One Stuyvesant alum who came from Brooklyn said she was “troubled by the rhetoric” and “disagreed strongly” with the notion that diversity is irrelevant. She said she opposed the bills for being “a politically expedient solution to a much much deeper problem,” referring to the quality of K-8 education in many districts.
Santiago Munoz, the student who set the World Record for longest commute to school when he spent about two hours and 45 minutes taking two trains and two buses from Far Rockaway to Bronx Science and back every day, spoke of his experiences.
“I’m Hispanic and I know the city’s trying to bring more minorities into the schools and I’m totally with that,” Munoz said. “However, I don’t think taking away the SHSAT is the correct thing. ...
“If you want to solve the problem, you have to allow blacks and hispanics more chances and let the students themselves study for the test. The SHSAT, although it has it’s flaws, is a great way to assess a person’s intelligence.”

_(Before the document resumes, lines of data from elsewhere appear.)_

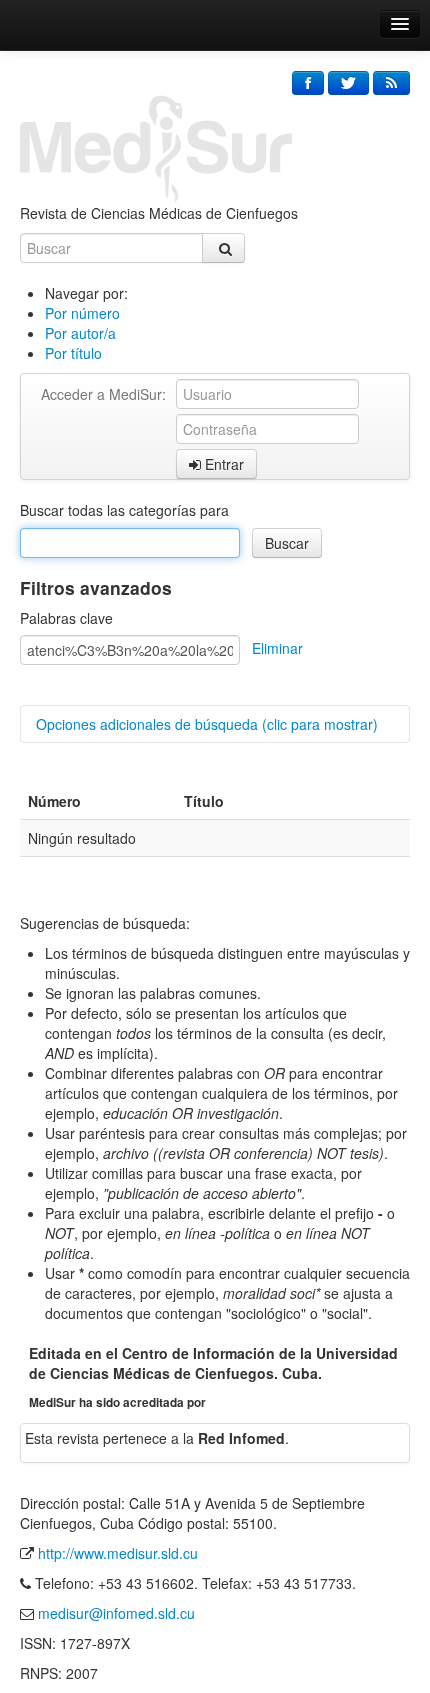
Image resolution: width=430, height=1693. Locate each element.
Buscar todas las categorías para (124, 510)
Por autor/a (80, 333)
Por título (73, 353)
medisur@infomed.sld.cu (116, 1613)
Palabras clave (66, 618)
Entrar (222, 464)
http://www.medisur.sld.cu (118, 1553)
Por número (82, 313)
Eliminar (277, 648)
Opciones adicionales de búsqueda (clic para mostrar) (207, 724)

Speaker Alan Peng, a seventh-grader, brought up the American dream in his remarks.
“Two hundred years ago this country was created on the foundation of life, liberty and pursuit of happiness, Alan said. “A byproduct of this creation was the American Dream. A major part of the American Dream is the idea that as long as you work hard, you can succeed.
“If a student works hard, he will get into the high school that he wants to get into and I believe that no one should take the American Dream away from the American people.”